For almost all my life, I’ve been the person who turned the music on. As a girl, growing up, music was played much more often once I figured out how to make it go. I still remember fondly all 6 of the CDs we owned, seared into my hind-mind as they are. When I graduated, I secretly absconded with all my favorite CDs. (Note to parents everywhere: check what your kid packs to college, especially when they’re going 3000 miles away and will never ever actually return with their possessions.) The music and NPR always played in my dorm room, eventually joined by baseball broadcasts. In my own home, I have complete ownership over the sound system. If it’s on, chances are over 90% it’s because I turned them on.
So it’s interesting to notice my sons gradually taking control over their own soundscape. Each has a CD player in their room. Grey is vert interested in what it plays, and will make careful choices among his handful of CDs. He loves Simon and Garfunkel’s Sound of Silence, but thinks Parsley, Sage, Rosemary and Thyme is too scary. And he’s started to form his own opinions about what he likes, what he wants to listen to. I’m sure there will be a moment in the future when I have to compromise the music played in our public space. I’m hoping to avoid sharing as long as possible, however, because my music is better. Ahem.
Anyway, this year for the first time, Grey has a favorite Christmas carol. What do you think it is? Maybe Rudolf? Grey went Christmas carolling with the church group this year (as our official bell-ringer – he refused to sing) and Rudolf was his request, but no. It’s not a kid’s song. Perhaps the Carol of the Bells on the traditional side? Or Joy To the World? Or “Darcy the Dragon” which is MY favorite Christmas song? (Kind of.)
Nope. Grey’s favorite Christmas song is The Kingston Trio’s Mary Mild, from the Last Month of the Year. It is such a joy to see him decide this on his own. While that song is certainly in heavy circulation (“The Last Month of the Year” is my husband’s favorite Christmas album), that song isn’t in my top 50 list. I’d hardly paid much attention to it, other than pondering its apocryphal origins. But he loves it. He sings it. He requests it at night time.

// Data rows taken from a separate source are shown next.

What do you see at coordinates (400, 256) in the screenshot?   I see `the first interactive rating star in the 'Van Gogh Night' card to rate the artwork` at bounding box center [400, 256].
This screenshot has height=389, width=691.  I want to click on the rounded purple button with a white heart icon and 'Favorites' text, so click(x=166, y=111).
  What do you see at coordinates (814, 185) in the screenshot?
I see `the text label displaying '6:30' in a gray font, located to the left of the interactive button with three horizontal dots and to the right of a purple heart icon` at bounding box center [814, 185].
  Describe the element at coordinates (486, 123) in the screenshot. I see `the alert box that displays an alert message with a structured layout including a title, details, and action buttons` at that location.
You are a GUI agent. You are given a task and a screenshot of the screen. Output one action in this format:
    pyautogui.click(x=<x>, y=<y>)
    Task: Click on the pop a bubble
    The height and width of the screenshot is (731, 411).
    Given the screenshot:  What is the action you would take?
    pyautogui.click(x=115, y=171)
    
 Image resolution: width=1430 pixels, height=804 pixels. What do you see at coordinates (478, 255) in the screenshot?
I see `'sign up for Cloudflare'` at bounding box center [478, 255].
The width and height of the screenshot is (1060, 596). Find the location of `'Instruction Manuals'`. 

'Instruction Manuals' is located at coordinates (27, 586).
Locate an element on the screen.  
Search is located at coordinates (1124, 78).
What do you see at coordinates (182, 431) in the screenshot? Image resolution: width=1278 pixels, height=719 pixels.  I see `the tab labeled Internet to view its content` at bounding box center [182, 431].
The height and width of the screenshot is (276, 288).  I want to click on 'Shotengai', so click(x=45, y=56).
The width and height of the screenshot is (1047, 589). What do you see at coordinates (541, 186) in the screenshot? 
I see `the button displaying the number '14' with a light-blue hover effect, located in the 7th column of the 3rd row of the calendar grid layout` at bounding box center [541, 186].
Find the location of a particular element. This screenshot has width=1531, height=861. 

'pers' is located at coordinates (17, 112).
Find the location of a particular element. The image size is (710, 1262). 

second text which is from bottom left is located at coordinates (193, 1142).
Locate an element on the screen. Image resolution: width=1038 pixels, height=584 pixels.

I know that my choices create the soundscape in which my sons grow up. They seem so young, so clearly under my purview. But already, they love things that I like. They notice things that escaped my notice. They hear things with fresh ears and reach different conclusions. I have set the foundations, but the house they build upon it will be all theirs.
“Go up the hill,” His mother said, “and there you will find three jolly children.
But let me hear no complaint of You when You come home again.”